■ Tarefa a realizar
Dê sequência à crônica sobre a cidade de contrastes às margens do Tietê, escrevendo o trecho que vem logo depois da última frase mostrada.

■ Trecho do texto
========================================

Túnel do tempo II

Mais duas crônicas antigas, direto do túnel do tempo!


Onde está Paulinho Guerreiro?


Há certos lugares que compartilham fases importantes de nossas vidas, e por essa razão, acabam tornando-se igualmente inesquecíveis. Por exemplo, quem não se lembra de um local predileto para os esconderijos e brincadeiras da infância, a rua do melhor amigo, a praça ou o point da paquera, a porta do colégio, enfim, tantos lugares, várias emoções...

Mas há outros lugares que chamam a atenção por sua peculiaridade; e o amor me levou a conhecer um destes lugares.

Cidade de drásticos contrastes, íngremes ladeiras, ruas apertadas e casas de fachada precária. De um lado - ponto extremo - glamour, riqueza, casas estruturadas em condomínios luxuosos. De outro, ruas com buracos que podem nos transportar para o Japão sem escalas; falta de calçadas, pedestres e crianças nas ruas e pasme, postes no meio da rua; isso mesmo, no meio da rua. Por isso, não se assuste se um motorista bater num poste, nesta cidade ele não pode ser considerado propriamente um “barbeiro”!

E o exotismo deste lugar às vezes chega parecer infinito. É quase surreal a construção que está sendo terminada às margens do Tietê. A princípio parecia um alojamento para funcionários das obras próximas, mas aos poucos o prédio foi tomando forma e, acredite, trata-se de um motel; é, um motel às margens do romântico e límpido Rio Tietê, para que os amantes possam se sentir como em Veneza. Creio eu...

========================================

■ Dados coletados
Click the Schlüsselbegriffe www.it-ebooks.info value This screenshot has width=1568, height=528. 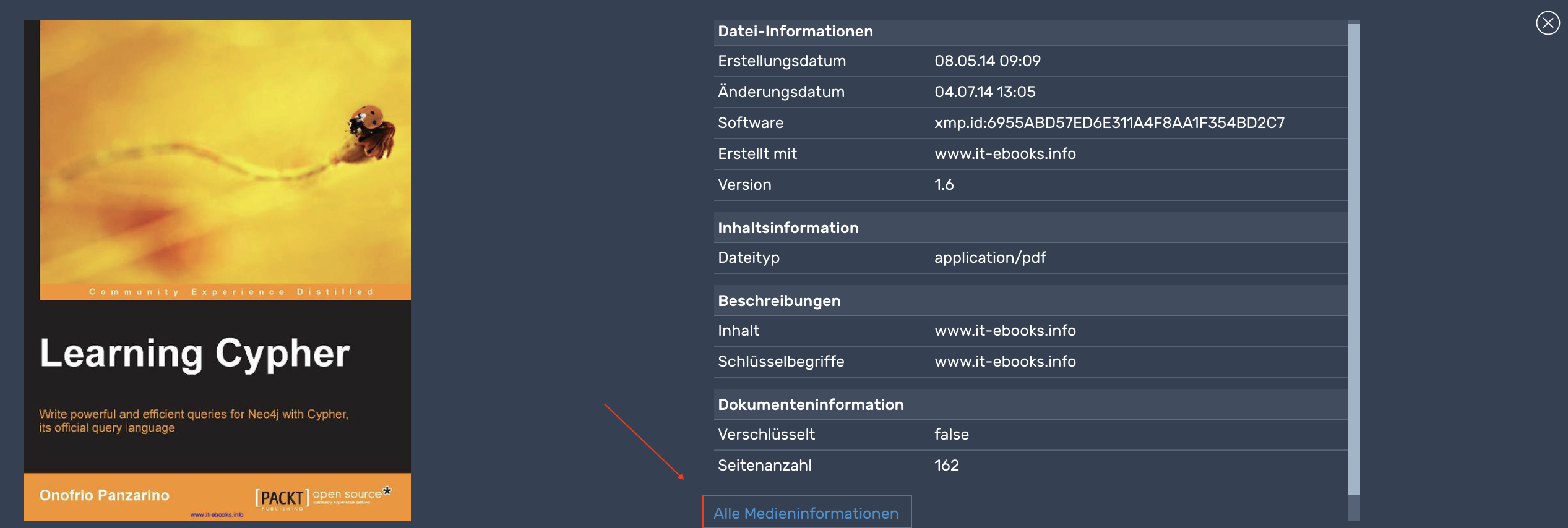click(1005, 362)
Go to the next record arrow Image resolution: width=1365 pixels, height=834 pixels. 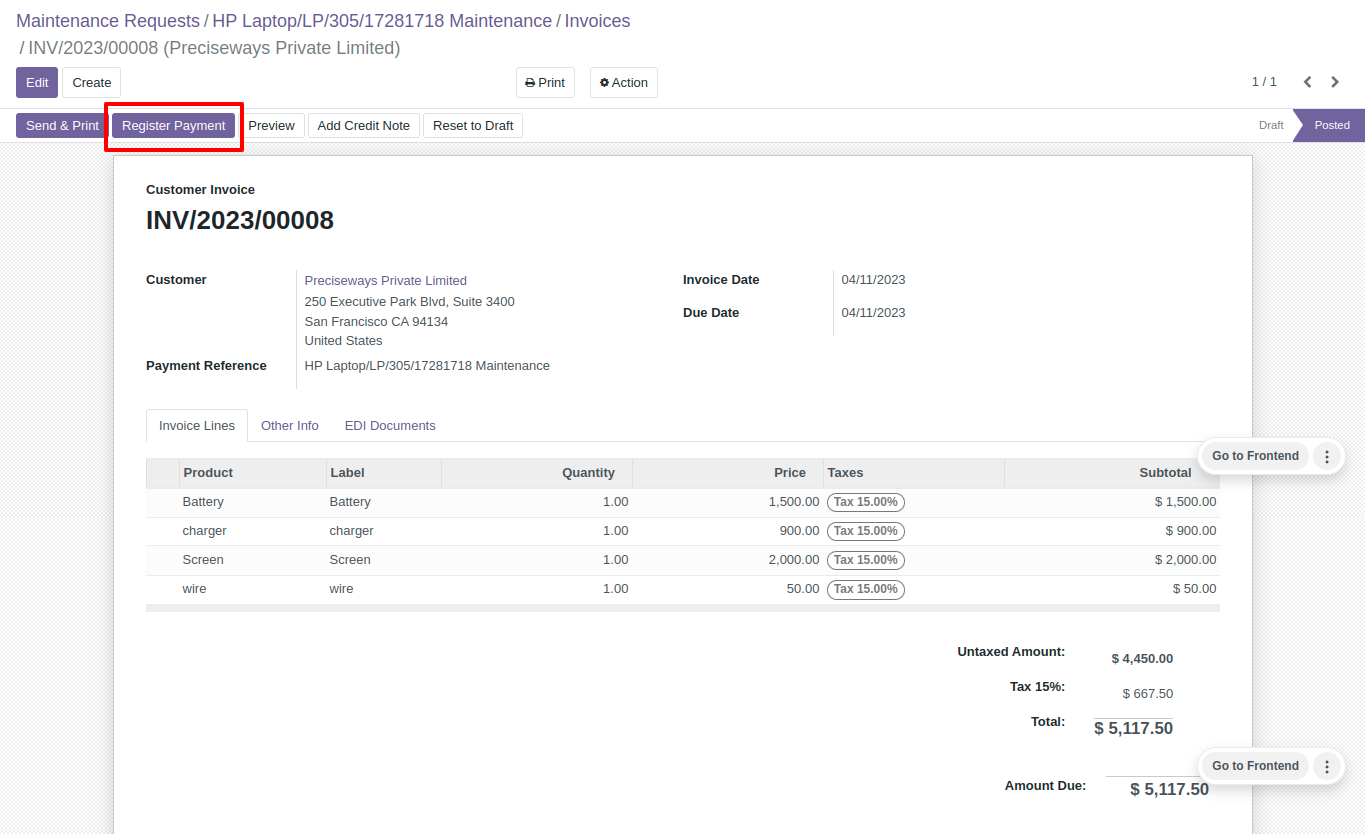click(1335, 82)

========================================

■ Resultado do exercício
De um ponto alto da cidade podemos avistar um enorme lago, tão profundo que dizem que daqui a alguns anos irá engolir a cidade inteira. Lenda ou boatos à parte, a verdade é que tal lago poderia ser fonte de lazer, turismo e orgulho; no entanto está ocultado por um lixão, que compromete não só a beleza, mas também a saúde deste lago. Este lixão já foi objeto de desejo de extensas reportagens, discussões e análises; até hoje ele continua lá, tanta agitação e nada resolvido.

Mas nossa adorável — por que não? — cidade não pára, e em sua lista de excentricidades. Há, também, um sem número de “apelos ao consumo” que batem à porta das cassas, como os vendedores de ovos, sabão e produtos de limpeza, colchões, frutas e verduras, entre outros milhares de produtos, que insistem em acordar os moradores aos finais de semana com aqueles auto-falantes e suas frases feitas:“Leva ovos extra fresquinho, uma dúzia por um e cinqüenta...”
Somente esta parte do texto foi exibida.